▶ _TASK_: Would you output, exactly as written, the line with "Viewport: 654px width, 571px height." and all lines after it to the end of the data below, and no others?

-- Opening Marker --

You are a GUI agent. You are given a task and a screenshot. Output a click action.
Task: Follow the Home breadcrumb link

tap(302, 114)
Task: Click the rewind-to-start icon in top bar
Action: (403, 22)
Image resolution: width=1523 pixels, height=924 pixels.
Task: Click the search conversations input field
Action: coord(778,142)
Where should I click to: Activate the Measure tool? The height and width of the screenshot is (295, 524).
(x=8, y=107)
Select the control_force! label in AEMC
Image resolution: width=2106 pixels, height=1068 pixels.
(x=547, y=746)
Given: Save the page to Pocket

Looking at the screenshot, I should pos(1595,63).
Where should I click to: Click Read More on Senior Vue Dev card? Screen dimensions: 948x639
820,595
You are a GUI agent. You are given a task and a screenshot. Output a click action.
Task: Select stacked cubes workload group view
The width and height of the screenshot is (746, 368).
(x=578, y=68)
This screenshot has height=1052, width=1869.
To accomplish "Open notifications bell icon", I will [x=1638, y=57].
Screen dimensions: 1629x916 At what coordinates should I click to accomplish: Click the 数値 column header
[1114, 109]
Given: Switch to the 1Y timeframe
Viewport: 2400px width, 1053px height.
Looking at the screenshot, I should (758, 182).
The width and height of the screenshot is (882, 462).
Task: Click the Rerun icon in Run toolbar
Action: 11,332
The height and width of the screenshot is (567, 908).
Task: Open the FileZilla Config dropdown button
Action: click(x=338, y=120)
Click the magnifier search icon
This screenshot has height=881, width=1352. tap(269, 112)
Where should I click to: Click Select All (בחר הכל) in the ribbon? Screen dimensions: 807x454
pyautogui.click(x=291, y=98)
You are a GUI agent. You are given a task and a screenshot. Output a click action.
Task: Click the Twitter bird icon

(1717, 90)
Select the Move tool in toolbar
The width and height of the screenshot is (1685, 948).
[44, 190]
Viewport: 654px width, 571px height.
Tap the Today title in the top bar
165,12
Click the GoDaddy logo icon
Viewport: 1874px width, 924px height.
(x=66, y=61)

-- Closing Marker --

▶ _EXERCISE ANSWER_:
Viewport: 654px width, 571px height.
Tap the Today title in the top bar
165,12
Click the GoDaddy logo icon
Viewport: 1874px width, 924px height.
(x=66, y=61)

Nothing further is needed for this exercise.